Considering her company had a data-rich transaction database of over one million customers, it was a perplexing comment. And she was not alone in her opinion--even the various product managers at the company viewed the database as simply a convenient list of names to target. According to them, the database was made up of prospective buyers, not customers with a need for multiple products. No one even could even guess the average cross-sell ratio – because no one had ever cared to know.

Segmentation is supposed to be the cornerstone of CRM. By grouping customers into discrete sub-groups based on how different (or similar) they are in their characteristics and behavior--or so the theory goes--new products and offers can be dreamed up that will appeal to their distinct needs. In practice, most companies simply partition their customer bases into target groups for direct marketing purposes. A segment, in that narrow context, is merely a group of customers with a strong likelihood to purchase.

Even when a company does try a more strategic approach, statistically segmenting customers into unique behavioral groups, it does not automatically lead to a switch in thinking. Take one major department store retailer which some years ago hired an external agency at great expense to conduct a cluster analysis of its multimillion-name database. The store made some intriguing discoveries--such as realizing that one-fifth of its customer file habitually returned products, while an avaricious 2% bought anything and everything--but the results were greeted by management with a shrug of the shoulders. More interested in what was being sold than who was doing the buying, the retailer had no clue how to apply the insights it had gained--or much interest in doing so. The cluster findings soon faded into memory while the company carried on with its mass promotional mailings.

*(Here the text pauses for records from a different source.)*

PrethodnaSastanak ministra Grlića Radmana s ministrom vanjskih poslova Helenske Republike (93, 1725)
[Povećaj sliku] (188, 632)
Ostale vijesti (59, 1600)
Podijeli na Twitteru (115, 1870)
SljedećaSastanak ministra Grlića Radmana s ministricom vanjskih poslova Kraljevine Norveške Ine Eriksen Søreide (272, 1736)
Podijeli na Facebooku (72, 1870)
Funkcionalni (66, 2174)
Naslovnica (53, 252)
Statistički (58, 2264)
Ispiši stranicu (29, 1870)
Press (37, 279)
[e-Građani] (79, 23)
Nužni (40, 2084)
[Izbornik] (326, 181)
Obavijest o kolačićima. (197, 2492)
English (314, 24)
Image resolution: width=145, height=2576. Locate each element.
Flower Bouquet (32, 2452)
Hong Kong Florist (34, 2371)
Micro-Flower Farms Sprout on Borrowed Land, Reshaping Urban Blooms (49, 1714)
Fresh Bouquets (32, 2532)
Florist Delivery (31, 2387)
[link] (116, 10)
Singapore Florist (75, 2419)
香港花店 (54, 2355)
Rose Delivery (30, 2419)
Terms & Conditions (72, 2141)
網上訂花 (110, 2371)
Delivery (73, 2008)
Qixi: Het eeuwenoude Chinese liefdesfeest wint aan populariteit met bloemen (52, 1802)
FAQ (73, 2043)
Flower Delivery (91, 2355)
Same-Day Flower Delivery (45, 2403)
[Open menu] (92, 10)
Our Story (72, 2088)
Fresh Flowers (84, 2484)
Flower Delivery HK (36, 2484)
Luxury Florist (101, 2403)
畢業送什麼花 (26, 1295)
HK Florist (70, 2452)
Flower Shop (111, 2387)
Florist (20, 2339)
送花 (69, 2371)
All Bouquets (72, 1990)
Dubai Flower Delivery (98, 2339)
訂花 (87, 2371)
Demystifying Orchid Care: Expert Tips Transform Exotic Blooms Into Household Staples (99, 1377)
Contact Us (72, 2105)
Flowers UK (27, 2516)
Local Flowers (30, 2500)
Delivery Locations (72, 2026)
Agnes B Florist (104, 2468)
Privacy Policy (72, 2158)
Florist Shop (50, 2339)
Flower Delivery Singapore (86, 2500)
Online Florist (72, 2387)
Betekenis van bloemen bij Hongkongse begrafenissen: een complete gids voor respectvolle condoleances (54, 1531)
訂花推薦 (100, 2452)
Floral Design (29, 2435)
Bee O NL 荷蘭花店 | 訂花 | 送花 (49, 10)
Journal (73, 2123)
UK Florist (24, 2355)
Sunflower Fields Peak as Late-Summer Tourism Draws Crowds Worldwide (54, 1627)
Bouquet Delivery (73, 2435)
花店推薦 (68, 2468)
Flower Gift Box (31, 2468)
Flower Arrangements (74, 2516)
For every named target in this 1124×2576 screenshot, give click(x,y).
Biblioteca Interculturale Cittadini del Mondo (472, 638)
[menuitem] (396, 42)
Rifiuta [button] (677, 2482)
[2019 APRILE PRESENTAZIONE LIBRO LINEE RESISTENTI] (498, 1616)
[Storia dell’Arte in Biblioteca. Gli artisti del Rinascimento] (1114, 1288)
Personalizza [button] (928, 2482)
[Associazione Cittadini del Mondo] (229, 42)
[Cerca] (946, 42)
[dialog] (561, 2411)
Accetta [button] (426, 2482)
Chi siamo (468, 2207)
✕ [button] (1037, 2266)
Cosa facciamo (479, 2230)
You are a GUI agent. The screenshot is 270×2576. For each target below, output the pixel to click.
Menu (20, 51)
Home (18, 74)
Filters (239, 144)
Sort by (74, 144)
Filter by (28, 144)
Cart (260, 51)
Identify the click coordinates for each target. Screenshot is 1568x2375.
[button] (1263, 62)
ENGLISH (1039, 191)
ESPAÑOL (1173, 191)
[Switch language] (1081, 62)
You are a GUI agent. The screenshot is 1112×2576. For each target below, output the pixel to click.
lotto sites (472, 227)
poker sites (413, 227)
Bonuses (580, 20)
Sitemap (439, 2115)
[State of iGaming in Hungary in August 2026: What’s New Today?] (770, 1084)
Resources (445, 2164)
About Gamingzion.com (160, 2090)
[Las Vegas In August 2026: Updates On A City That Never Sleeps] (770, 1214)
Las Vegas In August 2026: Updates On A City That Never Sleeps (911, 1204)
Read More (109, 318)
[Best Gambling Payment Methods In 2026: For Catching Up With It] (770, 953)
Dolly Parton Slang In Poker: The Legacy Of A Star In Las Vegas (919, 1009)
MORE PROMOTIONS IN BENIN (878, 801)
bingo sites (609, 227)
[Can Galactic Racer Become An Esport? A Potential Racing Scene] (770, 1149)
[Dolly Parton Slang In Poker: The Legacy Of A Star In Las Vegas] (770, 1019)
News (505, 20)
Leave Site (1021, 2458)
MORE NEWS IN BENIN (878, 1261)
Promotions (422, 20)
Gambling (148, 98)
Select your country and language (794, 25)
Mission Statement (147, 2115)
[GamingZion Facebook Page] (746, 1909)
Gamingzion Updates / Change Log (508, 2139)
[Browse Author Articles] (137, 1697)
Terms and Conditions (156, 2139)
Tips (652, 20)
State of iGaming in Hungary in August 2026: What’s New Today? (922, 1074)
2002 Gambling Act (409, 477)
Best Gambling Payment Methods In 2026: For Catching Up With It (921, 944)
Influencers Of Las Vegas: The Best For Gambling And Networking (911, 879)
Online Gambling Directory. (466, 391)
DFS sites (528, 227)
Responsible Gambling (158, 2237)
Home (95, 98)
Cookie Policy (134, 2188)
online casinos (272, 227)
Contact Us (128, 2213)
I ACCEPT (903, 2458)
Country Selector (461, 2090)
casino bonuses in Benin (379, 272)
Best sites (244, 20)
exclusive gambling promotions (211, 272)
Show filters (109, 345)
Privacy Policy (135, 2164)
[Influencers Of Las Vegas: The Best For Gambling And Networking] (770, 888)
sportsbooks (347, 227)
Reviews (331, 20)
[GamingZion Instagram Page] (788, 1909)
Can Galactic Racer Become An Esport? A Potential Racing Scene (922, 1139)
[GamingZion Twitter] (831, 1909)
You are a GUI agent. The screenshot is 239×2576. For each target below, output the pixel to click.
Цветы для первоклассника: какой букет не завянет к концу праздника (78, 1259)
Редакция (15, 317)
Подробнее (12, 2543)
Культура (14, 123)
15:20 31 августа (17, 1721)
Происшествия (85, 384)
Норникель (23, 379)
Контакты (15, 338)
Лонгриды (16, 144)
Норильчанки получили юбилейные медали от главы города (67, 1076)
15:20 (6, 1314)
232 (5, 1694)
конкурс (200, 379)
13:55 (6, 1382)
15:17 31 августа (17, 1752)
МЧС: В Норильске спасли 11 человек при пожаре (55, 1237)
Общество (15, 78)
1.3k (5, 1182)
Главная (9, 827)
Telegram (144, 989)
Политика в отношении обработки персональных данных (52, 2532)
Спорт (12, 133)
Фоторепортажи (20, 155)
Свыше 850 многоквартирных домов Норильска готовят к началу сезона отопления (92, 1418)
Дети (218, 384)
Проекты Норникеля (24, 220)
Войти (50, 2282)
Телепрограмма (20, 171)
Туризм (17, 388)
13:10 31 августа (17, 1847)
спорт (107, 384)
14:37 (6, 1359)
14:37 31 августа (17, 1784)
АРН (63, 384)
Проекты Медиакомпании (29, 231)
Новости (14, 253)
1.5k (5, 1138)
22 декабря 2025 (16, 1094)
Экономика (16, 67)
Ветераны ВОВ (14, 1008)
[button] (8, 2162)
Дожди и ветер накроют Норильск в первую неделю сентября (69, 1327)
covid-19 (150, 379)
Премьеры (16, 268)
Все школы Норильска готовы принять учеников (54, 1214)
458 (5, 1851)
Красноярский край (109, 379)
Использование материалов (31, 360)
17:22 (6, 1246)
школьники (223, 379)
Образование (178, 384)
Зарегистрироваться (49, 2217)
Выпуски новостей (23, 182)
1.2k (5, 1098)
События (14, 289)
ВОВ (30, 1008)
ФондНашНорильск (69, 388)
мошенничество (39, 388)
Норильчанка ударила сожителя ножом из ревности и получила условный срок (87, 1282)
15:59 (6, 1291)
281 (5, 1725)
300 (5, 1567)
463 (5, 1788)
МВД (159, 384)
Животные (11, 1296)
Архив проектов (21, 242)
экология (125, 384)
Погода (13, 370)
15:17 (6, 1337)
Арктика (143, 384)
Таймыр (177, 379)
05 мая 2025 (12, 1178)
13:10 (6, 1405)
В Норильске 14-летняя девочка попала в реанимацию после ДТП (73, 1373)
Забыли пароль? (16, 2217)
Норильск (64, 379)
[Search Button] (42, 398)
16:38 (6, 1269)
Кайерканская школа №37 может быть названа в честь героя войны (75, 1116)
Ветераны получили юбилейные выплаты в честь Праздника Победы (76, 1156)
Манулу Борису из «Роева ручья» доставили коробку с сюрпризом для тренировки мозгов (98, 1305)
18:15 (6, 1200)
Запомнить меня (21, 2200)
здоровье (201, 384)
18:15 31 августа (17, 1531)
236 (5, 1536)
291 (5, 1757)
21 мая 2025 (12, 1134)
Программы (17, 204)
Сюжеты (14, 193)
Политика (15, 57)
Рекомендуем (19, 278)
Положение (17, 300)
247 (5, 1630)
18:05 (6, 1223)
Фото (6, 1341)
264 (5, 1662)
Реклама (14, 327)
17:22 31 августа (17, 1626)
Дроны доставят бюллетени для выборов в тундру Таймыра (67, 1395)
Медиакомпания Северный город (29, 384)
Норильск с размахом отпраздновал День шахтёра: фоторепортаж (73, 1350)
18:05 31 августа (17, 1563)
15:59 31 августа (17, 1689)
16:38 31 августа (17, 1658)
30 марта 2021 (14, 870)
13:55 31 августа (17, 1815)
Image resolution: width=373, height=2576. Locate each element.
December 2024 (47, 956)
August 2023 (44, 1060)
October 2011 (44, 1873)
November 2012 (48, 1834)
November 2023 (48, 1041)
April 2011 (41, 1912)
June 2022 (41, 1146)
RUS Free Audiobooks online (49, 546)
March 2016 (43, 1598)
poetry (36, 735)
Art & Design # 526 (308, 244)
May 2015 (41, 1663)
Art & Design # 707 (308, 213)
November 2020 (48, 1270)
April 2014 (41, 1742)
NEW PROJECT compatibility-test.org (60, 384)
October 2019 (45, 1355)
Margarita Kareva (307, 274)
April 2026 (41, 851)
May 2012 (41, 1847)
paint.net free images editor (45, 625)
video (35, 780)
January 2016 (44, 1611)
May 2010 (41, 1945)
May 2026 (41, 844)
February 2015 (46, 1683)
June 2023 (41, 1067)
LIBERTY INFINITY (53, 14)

A similar case involves a financial services provider that recently completed a cluster analysis of its customer file. The results were not particularly startling: 10% of the database consisted of older long-tenure customers who preferred to make their deposits and withdrawals in-branch, while 35% were single-account holders who generated hardly any profit at all. But they did provide some clue as to the unrealized potential that existed within certain segments.

Nevertheless, the institution is now bogged down figuring out what to do next, uncertain how to shape its marketing plans and programs around its key segments. For now, the segment profiles remain simply “good bed-time reading.”

So despite bigger and better data warehouses, fancier analytical tools, and a growing body of data-mining knowledge, companies continue to struggle with the concept of database segmentation. A major reason for that is the way marketing decisions get made: power resides with the product managers who have little interest in treating customers other than as a target group for their own offerings. The most they might collectively agree to do is co-bundling, usually in order to generate sales on the back of a companion product. Unless companies enforce discipline on the CRM process, the job of meeting sales targets will always override the best interests of the customer.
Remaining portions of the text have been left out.